Exercise set:
1 > Please rewrite the line of the DiskArrays.jl issue that begins "Open lazarusA opened this issue" as a short list of its facts.
2 > In the DiskArrays.jl issue, what error message does calling vec(v) produce?
3 > Resume the DiskArrays.jl issue after its last line.

Source passage:
----

DiskArrays.jl icon indicating copy to clipboard operation
DiskArrays.jl copied to clipboard

vec(view(c, :, :, 1)) fails: reshape is restricted to adding singleton dimensions

Open lazarusA opened this issue 1 year ago • 7 comments

The following fails:

# add DiskArrays#main
# add DimensionalData#main
using Zarr, DiskArrays
using YAXArrays
using DimensionalData

path = "gs://cmip6/CMIP6/ScenarioMIP/DKRZ/MPI-ESM1-2-HR/ssp585/r1i1p1f1/3hr/tas/gn/v20190710"
g = open_dataset(zopen(path; consolidated=true))

data_cube = DimensionalData.modify(g.tas) do arr
    return DiskArrays.CachedDiskArray(arr)
end
v = view(data_cube, :, :, 1)

vec(v) 
ERROR: For DiskArrays, reshape is restricted to adding singleton dimensions
Stacktrace:
 [1] error(s::String)
   @ Base ./error.jl:35
 [2] reshape_disk(parent::DiskArrays.SubDiskArray{…}, dims::Tuple{…})
   @ DiskArrays ~/.julia/packages/DiskArrays/bZBJE/src/reshape.jl:46
 [3] _reshape(A::DiskArrays.SubDiskArray{Float32, 2, DiskArrays.CachedDiskArray{…}, Tuple{…}, false}, dims::Tuple{Int64})
   @ DiskArrays ~/.julia/packages/DiskArrays/bZBJE/src/reshape.jl:79
 [4] reshape(parent::DiskArrays.SubDiskArray{Float32, 2, DiskArrays.CachedDiskArray{…}, Tuple{…}, false}, dims::Tuple{Int64})
   @ Base ./reshapedarray.jl:112
 [5] reshape(parent::DiskArrays.SubDiskArray{Float32, 2, DiskArrays.CachedDiskArray{…}, Tuple{…}, false}, dims::Int64)
   @ Base ./reshapedarray.jl:117
 [6] vec(a::DiskArrays.SubDiskArray{Float32, 2, DiskArrays.CachedDiskArray{…}, Tuple{…}, false})
   @ Base ./abstractarraymath.jl:41
 [7] vec(A::YAXArray{Float32, 2, DiskArrays.SubDiskArray{…}, Tuple{…}})

----

Dataset content:
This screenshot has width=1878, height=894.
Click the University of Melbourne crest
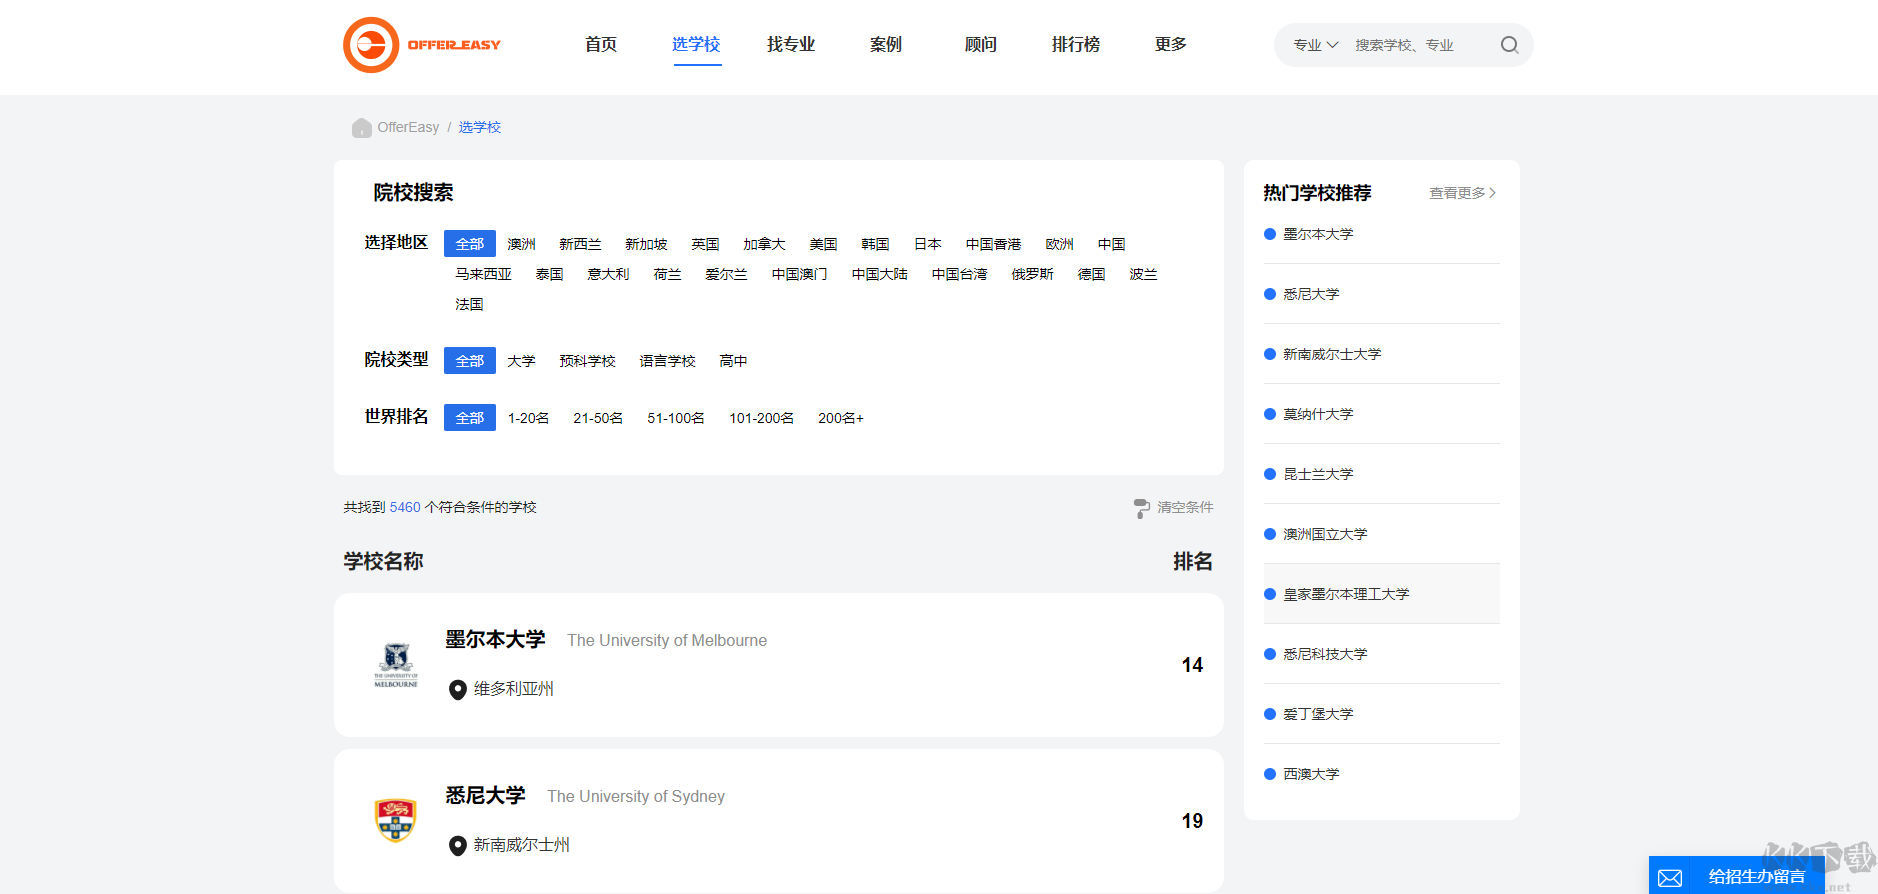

----

Answers provided:
1 >
- Status: open
- Opened by: lazarusA
- Opened: 1 year ago
- Comments: 7

2 > "For DiskArrays, reshape is restricted to adding singleton dimensions."

3 >
   @ DimensionalData ~/.julia/packages/DimensionalData/kYR9Z/src/array/array.jl:76
 [8] top-level scope
   @ ~/Documents/NDimensionalViewer/cached_c.jl:15
Some type information was truncated. Use `show(err)` to see complete types.

any work around @rafaqz @meggart ?

lazarusA avatar Feb 16 '24 12:02 lazarusA

view(v, :) maybe?

rafaqz avatar Feb 16 '24 13:02 rafaqz

The problem here is that this kind of view is inherently incompatible with eachchunk because the linear indexing simply destroys the natural chunking so there is no way to define eachchunk on this view. @lazarusA do you actually to read the data or do you need a lazy view into the data on disk?

meggart avatar Feb 16 '24 14:02 meggart

What I meant was if you want to read the data anyway you could do v[:] instead of vec(v)

meggart avatar Feb 16 '24 14:02 meggart

Maybe the correct thing would be to overload vec or reshape for SubDiskArray, if there are proper workarounds. I run into this deep inside Makie, where I'm using generic array operations to handle the input arrays, so it would be nice if I could keep doing so :) Just for reference, this is how I run into this:

# This happens also inside a function, that expects to work on any AbstractArray
# view is chosen, so that we can materialize/read the data as late as possible inside Makie
data =  view(data_cube, :, :, 1) 
# The below happens in WGLMakie serialization, since JS doesn't support Matrices.
# `vec` seems to be the ideal choice, since it best preserves the array type and can be allocation free without returning a view
vec(data) 

SimonDanisch avatar Feb 16 '24 14:02 SimonDanisch

if there are proper workarounds.

This is the problem, currently there is no sensible workaround. I think the only options would be to read the data (bad, because it might be large data) or to return the Unchunked() trait for these types of views so that at least most indexing should work. I can look into this.

meggart avatar Feb 16 '24 14:02 meggart

Ok, this seems to work on #146 after defining vec(a::AbstractDiskArray) = view(a,:) I just pushed this to the branch

meggart avatar Feb 16 '24 15:02 meggart

Instead of the full Unchunked(), this is where doing the minimum rechunking that can get sequential indices could help.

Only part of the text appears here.